Harry N. Abercrombie (with whom were Niles Wolff on the brief), for the appellee.
As was said in Allis Chalmers Co. v. Reliable Lodge, c., 111 Fed. Rep. 264, "In a conspiracy of this character where it is difficult to even learn the names of the individual members of the lodges, the actual co-operation of the individual members in the conspiracy is difficult to establish by direct proofs, but their acquiescence in, and connivance at, the methods pursued by their officers and leaders is easily established by the results sought and accomplished."
Now in this case we have, as a result of something, the facts:
( a) That plaintiff's business, as to one great and important branch, is utterly ruined by reason of all his old customers ceasing to have dealings with him.
( b) That even goods that have been ordered are sent back, and work that has been commenced is ordered stopped.
( c) That these customers inform plaintiff that the reason for all this is, not any fault that they have to find either with the goods or the work furnished by plaintiff, but solely that a boycott has been declared by organized labor of this city against him, und also against anyone who employs him.
( d) That many of these customers (one a customer of twenty-five years standing) are willing to place themselves on record in affidavits to the effect in substance that they do not give the plaintiff work for the sole reason that they are afraid to, on account of the effect it would have on their own business.
( e) That, when any of his old customers orders a bit of work done by John B. Adt, a boycott circular appears, warning all mankind, or all friends to union labor, to withdraw their patronage from the firm who dares employ John B. Adt; a man declared "unfair by the Baltimore Federation of Labor."
It is too plain for dispute that the result of something is the ruin of the plaintiff's business, by reason of his customers being prevented from doing business with him through the fear of incurring the displeasure, persecution, and vengeance of the defendants in this case. If this is not a boycott, what is it? See Crump v. Commonwealth, 84 Va. 927.

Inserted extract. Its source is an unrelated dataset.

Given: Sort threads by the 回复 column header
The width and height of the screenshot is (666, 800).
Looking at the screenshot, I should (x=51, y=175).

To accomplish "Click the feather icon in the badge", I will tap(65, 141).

"No case has been cited where, upon a proper showing of facts, an unsuccessful appeal has been made to a Court of Chancery to restrain a boycott. The authorities are all the other way." Casey v. Cincinnati Typo Union, 45 Fed. 135. "Boycotts, though unaccompanied by violence or intimidation, have been pronounced unlawful in every State of the United States where the question has arisen, unless it be in Minnesota, and they are held to be unlawful in England." Thomas v. Cincinnati, c., R.R. Co., 62 Fed. Rep. 803. They have since been held unlawful in Minnesota. Ertz v. Produce Exchange, 79 Minn. 140. See also Eddy on Combinations, 453; Lucke v. Clothing Cutters, 77 Md. 396.

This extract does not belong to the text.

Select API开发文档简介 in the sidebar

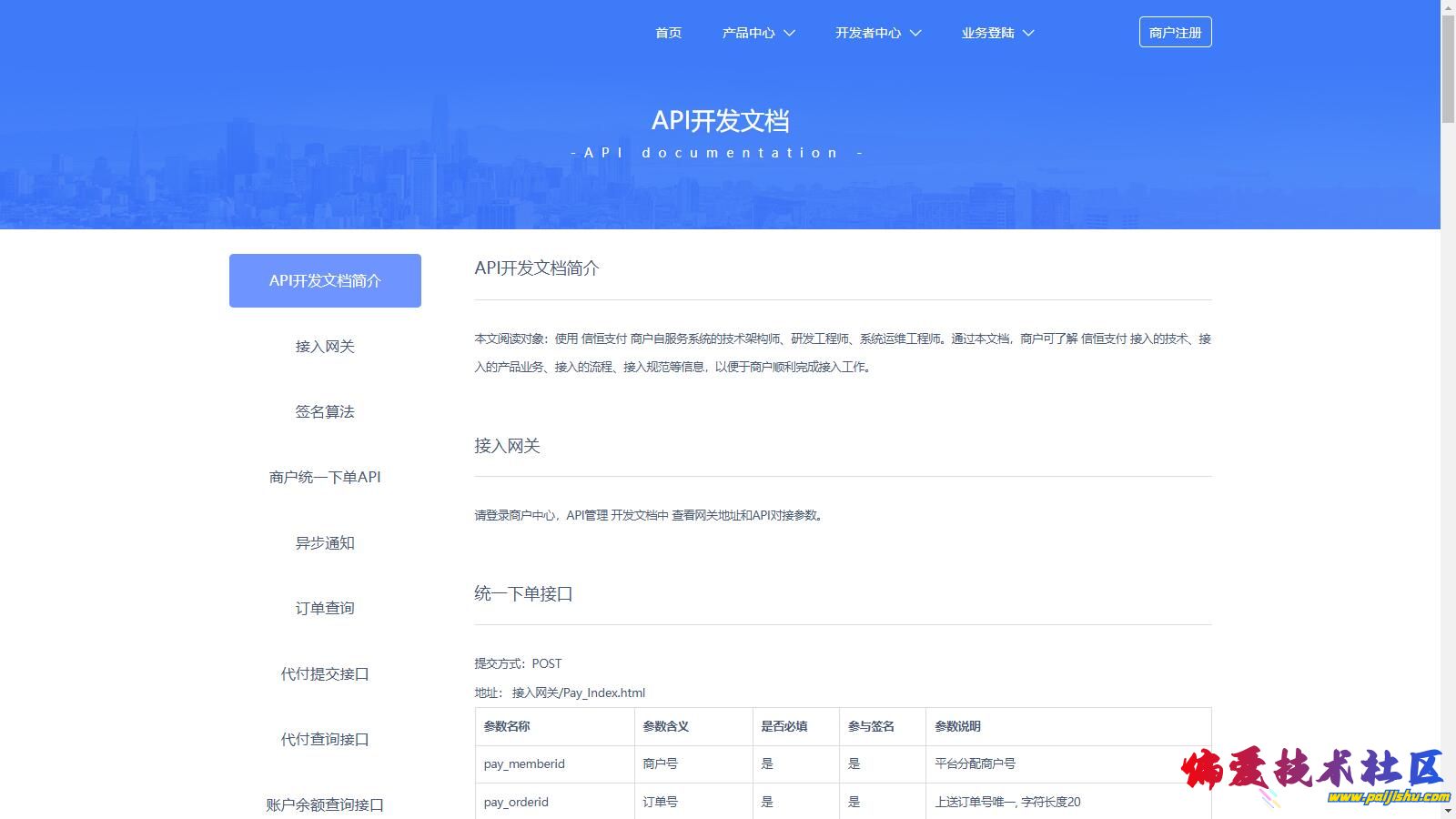(x=325, y=280)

This case arose upon a bill of complaint filed in the Circuit Court of Baltimore City by John B. Adt, against My Maryland Lodge No. 186, International Association of Machinists; The Brewers Engineers Union; The Baltimore Federation of Labor, Liberty Association of Steam Fitters of Baltimore, Local Branch No. 61 of National Association; Henry F. Vollmer, business agent, Fred. Heuer, individually, and business agent, and C.E. Dotson, business agent. The bill sought an injunction against the defendants to restrain them from boycotting the business of the plaintiff. It will be necessary to state somewhat in detail the various averments of the bill so that the precise questions involved may be more readily understood.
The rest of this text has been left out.